WORK ORDER: A word-for-word copy of the entries is the goal; leave out the pictures.
EXTRACTED MATERIAL Block Start
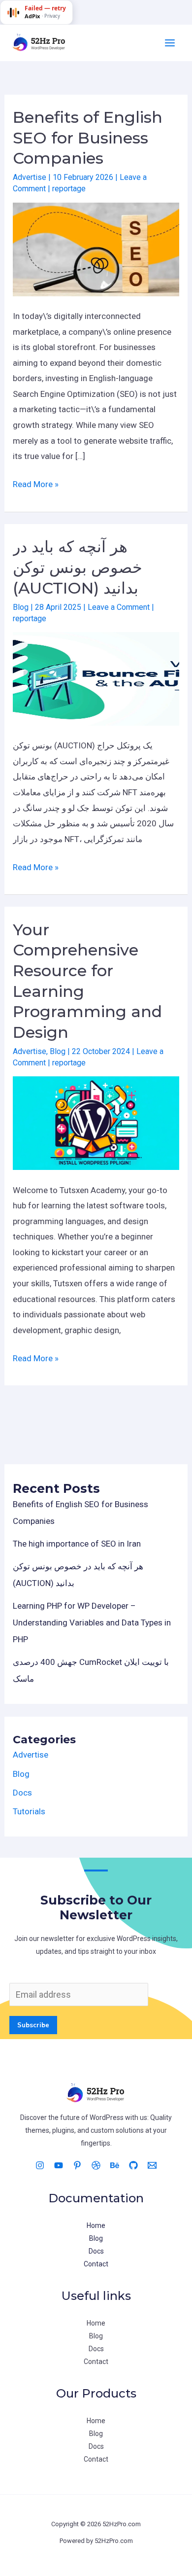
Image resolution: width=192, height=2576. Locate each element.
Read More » (36, 486)
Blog (21, 607)
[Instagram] (39, 2165)
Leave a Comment (119, 607)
EXTRACTED MATERIAL Block End
EXPECTED OUTPUT:
Image resolution: width=192, height=2576. Locate each element.
Read More » (36, 486)
Blog (21, 607)
[Instagram] (39, 2165)
Leave a Comment (119, 607)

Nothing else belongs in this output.